А. А. наклонился к Норе, огладил ее осторожно, умело развел ей губы и потемнел в лице: зубы нижней челюсти у Норы выступали вперед, а верхние зубы заходили за них.
– Бульдожинка явственная, – сказал он.
– Так отпустите же меня, как я вас просил. Зачем мы будем выставлять собаку с бульдожинкой?
Он побыл немного в задумчивости, с темным лицом. Но трудно такому светлому русскому человеку, такому чистому охотнику долго оставаться с темным лицом. Вдруг молния прорезала тьму, и чистое здоровое лицо его, как природа, обновилось после грозы.
– Отчего же не выставлять? – сказал он. – Не я буду сегодня спаниэлей судить, а судьи наши, может быть, и проглядят.
С великим изумлением и смущением я поглядел на него…
Лет тридцать уже я знаю этого человека. Он живет за городом. У него жена – одна на всю жизнь, всегда с ним, несколько замечательных собак, есть гитара и краски. Пишет он исключительно собак и охотничьи сцены. Сбывает картинки в охотничьи магазины. Какая корысть такому совершенно независимому судье кривить душой на собачьих судах? Мало того! Сам я, когда пишу свой охотничий рассказ, виляя между правдой и выдумкой, как в море между волнами, гляжу всегда на А. А., как на маяк. И вот теперь этот-то мой маяк явно ведет меня на скалу.

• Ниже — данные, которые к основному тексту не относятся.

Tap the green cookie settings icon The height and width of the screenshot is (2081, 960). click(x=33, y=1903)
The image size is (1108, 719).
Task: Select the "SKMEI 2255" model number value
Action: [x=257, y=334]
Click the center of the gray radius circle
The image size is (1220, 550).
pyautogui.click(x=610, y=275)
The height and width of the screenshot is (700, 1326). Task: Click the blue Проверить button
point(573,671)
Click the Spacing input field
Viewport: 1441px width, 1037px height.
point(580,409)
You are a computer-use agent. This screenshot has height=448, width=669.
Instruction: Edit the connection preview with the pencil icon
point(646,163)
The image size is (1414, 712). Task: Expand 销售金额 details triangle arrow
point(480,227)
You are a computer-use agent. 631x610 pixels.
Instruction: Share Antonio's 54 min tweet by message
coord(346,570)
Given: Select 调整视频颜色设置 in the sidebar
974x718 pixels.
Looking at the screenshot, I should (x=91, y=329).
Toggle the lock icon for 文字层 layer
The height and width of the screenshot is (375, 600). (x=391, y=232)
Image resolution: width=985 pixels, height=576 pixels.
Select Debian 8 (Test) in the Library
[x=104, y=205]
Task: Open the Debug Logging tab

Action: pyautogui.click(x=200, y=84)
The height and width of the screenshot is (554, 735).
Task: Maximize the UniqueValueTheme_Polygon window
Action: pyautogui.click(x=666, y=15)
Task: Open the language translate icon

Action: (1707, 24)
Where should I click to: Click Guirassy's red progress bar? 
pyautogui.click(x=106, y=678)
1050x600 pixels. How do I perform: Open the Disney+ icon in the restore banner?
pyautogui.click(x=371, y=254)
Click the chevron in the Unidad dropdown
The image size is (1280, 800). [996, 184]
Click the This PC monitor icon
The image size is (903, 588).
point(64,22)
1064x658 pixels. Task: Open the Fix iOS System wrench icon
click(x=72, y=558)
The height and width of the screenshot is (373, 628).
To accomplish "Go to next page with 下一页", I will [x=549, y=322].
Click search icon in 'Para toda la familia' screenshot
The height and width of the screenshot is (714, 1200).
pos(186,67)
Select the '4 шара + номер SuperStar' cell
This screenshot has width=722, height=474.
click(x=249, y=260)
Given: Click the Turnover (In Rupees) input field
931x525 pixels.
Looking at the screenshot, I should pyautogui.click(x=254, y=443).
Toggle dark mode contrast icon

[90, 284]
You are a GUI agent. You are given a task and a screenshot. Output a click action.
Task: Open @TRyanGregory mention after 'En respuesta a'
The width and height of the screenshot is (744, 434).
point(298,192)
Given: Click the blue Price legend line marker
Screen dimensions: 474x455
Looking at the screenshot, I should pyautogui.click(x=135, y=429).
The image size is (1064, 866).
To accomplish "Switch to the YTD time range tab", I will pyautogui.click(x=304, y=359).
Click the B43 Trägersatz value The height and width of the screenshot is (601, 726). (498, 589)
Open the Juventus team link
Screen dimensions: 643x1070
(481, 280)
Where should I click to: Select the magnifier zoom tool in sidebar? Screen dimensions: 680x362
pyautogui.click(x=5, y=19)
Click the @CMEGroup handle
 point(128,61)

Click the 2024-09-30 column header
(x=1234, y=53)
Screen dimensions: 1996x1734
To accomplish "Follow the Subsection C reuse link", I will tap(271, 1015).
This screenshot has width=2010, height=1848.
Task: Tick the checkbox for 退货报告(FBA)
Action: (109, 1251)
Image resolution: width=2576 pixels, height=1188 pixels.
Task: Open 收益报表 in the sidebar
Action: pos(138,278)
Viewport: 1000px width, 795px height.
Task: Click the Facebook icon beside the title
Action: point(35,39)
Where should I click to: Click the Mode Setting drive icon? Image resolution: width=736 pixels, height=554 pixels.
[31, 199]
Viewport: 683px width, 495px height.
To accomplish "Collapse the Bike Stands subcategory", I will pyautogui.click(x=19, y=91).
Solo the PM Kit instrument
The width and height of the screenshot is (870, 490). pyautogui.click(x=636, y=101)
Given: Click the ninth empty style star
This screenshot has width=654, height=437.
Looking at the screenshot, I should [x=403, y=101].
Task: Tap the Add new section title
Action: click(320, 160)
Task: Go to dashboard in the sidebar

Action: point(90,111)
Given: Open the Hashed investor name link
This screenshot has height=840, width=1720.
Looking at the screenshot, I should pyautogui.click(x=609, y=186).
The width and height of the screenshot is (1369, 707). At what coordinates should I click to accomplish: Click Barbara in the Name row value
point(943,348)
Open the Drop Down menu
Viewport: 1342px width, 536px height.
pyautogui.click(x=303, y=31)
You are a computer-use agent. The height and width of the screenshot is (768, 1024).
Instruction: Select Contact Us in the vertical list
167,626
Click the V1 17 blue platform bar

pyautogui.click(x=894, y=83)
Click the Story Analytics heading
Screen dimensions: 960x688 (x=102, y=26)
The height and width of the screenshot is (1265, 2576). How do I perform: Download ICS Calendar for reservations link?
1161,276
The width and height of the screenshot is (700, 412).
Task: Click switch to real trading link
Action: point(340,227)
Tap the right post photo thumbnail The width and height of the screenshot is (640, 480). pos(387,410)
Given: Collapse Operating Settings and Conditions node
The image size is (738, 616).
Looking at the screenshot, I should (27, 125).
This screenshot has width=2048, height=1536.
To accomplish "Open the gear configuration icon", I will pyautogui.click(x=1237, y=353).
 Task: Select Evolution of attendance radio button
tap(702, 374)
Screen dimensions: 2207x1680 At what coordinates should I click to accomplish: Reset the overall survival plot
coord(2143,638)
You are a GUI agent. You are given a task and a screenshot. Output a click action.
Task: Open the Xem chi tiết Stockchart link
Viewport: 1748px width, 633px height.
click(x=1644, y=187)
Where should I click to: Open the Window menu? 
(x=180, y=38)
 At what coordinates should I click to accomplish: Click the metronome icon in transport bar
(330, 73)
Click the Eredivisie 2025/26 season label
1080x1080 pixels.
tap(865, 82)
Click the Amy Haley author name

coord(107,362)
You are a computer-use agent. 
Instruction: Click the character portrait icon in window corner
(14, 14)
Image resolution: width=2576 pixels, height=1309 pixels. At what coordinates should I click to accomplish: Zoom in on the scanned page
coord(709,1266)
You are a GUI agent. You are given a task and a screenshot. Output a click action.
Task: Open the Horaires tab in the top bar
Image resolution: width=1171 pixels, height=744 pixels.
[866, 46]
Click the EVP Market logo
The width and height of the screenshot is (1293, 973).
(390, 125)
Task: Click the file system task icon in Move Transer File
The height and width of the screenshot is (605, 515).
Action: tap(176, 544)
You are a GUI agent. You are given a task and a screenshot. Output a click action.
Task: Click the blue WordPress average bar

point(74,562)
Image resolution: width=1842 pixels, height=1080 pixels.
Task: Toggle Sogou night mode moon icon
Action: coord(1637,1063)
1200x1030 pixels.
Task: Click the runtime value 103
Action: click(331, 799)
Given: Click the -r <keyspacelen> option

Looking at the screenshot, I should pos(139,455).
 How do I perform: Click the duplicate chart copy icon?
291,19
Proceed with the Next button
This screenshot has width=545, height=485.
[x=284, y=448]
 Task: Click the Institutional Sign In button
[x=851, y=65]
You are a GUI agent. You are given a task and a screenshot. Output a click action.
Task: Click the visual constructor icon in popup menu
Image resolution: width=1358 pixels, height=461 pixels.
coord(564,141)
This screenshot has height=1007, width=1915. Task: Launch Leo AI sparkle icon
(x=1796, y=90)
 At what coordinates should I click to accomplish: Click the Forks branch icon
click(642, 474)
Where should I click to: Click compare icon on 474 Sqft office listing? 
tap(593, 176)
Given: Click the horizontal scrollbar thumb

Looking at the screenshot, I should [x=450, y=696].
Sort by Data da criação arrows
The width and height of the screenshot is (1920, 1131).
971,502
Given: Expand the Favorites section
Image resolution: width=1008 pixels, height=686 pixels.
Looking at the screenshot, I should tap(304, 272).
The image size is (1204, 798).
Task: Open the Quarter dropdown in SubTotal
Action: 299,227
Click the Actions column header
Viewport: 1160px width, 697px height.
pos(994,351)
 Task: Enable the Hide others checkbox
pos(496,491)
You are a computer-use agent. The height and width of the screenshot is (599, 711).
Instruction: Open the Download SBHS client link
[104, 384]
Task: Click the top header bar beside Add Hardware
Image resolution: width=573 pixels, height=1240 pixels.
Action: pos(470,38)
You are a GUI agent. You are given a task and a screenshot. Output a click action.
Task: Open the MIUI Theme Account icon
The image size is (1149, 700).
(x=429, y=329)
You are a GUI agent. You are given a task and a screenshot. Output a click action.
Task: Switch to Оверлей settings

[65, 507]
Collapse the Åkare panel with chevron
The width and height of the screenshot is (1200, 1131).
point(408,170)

Он же, видя мою растерянность, подмигнул и сказал:
– И очень просто, что бульдожинку они проглядят. Собака такая очаровательная, такого превосходного экстерьера: про мелочь такую и не вспомнят. Обрадуются – и проглядят. Получите медаль! Ведите!
И я повел.
Это была длинная широкая аллея среди собак разных пород. Была там низенькая каракатица-такса, длинная, на кривых ножках, была огромная борзая с белой расчесанной шелковой псовиной, с бархатным голубым, шитым золотом ошейником, был дрожащий, как часовая пружинка, голенький черный пойнтер, был здоровый и рыжий ирландец, и волшебная балеринка, самка лаверака, и пуделя были, остриженные подо львов и под дам со шлейфами. Возле страшных кавказских сторожевых собак собрался народ. Разговоры и споры тут были всякие.
– Для чего у них глаза скрываются в кустах, глаз вовсе не видно, как вы думаете, для чего?
Интересный вопрос привлекает многих; никто ничего не знает по книгам, каждый старается догадаться по себе и нисколько не гнушается сравнивать свою человеческую душу с собачьей.
– По-моему, – сказал один из любителей, – кусты на глазах, как и всякие кусты: прохожий думает – куст, а там, в кусту, глаз наблюдает за ним. Сторожевая собака!